KyleBot    Reference →Posted 3 Years Ago
  • io_uring is a new subsystem in the Linux kernel used for speedy IO operations. In particular, the program may need to do privilege transitions many times via syscalls. Instead, a series of IO operations can be performed in parallel.
  • Rapid development == more bugs though. Additionally, complex code with a ton of asynchronous operations tends to have security bugs as well. Additionally, many bugs within io_uring have been used to break out of the Container Optimized OS ran by kCTF, making this a good attack surface for them.
  • When the function io_req_init_async is called, it assigns its own identity to be the worker of the IO request. However, if two threads submit an IO request to the same io_uring at the same time, then they will be attached into the same work queue but with different IDs. The fact that the same identity is used for two different requests is what causes the very subtle security issue.
  • If one of the threads exits then the IO events are all reaped. In this process, the exiting threads identity gets assigned instead of the request submitter. Why does this later? One part of the code uses this as a heap object and the other uses this as a pointer to the middle of a structure. Aka, we have a type confusion creating an invalid free.
  • How exploitable is this? Because of the CONFIG_HARDENDED_USERCOPY (which is enabled on the Container-Optimized OS), the function used to copy data from userland (copy_from_user) cannot be used across slot boundaries. So, the typically method of putting msg_msg and corrupting this will not work. It's possible to spray this area with objects we don't own but its not trivial.
  • What's the strategy then? Allocate the victim object in an invalid slot (between two slots) then use the other parts of the slot (upper and lower) to corrupt it. The object timerfd_ctx is within the kmalloc-256 slot and has plenty of pointers, making it a prime target for exploitation within our fake slot. From the fake slot, the author decided to use the upper and lower slots with the msg_msgseg object, which has mostly user controlled data.
  • Once the heap feng shui is done, we can get the information leak from the object. First, the linked list within timerfd_ctx points back to itself (heap), leading to a nice leak from the msg_msgseg object. For breaking KASLR, arming the timer will set a function pointer which points to the .text section.

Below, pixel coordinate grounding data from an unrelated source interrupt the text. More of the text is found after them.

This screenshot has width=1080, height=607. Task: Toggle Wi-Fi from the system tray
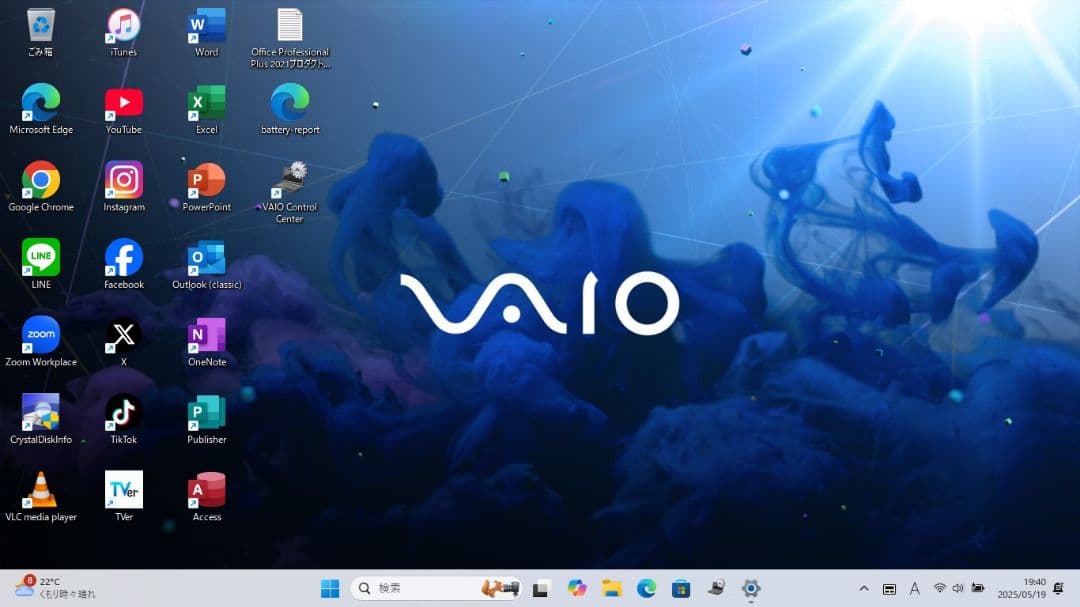[939, 588]
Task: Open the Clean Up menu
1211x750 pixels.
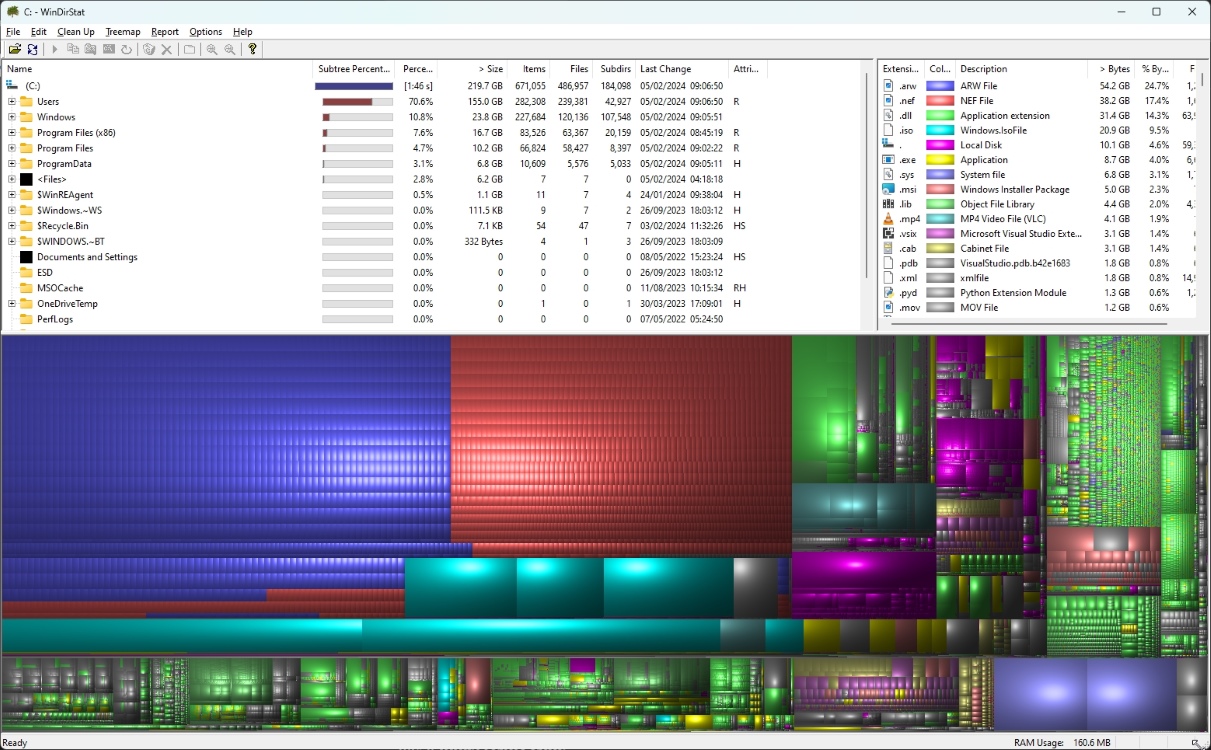Action: point(76,32)
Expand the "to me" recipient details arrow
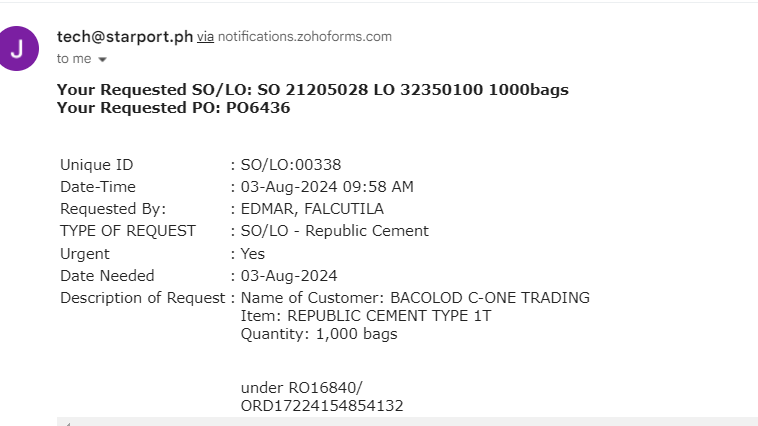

  • Hijacking code execution is easy via the function pointer within the timer; but, this leads to a ton of issues. So, they decided to free the timer and attack the allocators freelist instead. The CONFIG_SLAB_FREELIST_HARDENED flag is turned on, which is a type of pointer encoding that requires uses to know the storage address of the pointer, a random value and the new pointer itself. By filling up the entire slab, we can force the ptr to be NULL, leak it and calculate the random value to write the pointer ourselves.
  • By hijacking the freelist, we know have a completely functional arbitrary write primitive. Since they wanted a container escape (and more money) they targeted the way Linux loads executables via binfmt. The structures used for loading executables are writable! Using the primitive from above, the load_binary callback function can be abused to get PC control to ROP.
  • Game over, right? This worked on the authors machine but not the kCTF machine - the only writable part of the system was tmpfs, which was not compatible with the exploit and we needed the O_DIRECT file flag to make this possible. Only a few files could be opened with this flag in the container and they were all very small, making the exploit unreliable.
  • After playing with the heap feng shui and playing with the freelist, they decided to go with a different strategy. They used the timerfd_ctx to ROP instead. Using this, the same controlled binfmt overwrite could be used to get code execution. Another novel technique that was used was to call msleep to gracefully end the ROP in the interrupt context to cause the program to not crash.
  • Amazing article! Great background, nice references and I love the ups & downs included in the article. The thought process behind every decision is very clear, regardless if the thing worked or not. Great exploit and definitely worth the 90K from Google.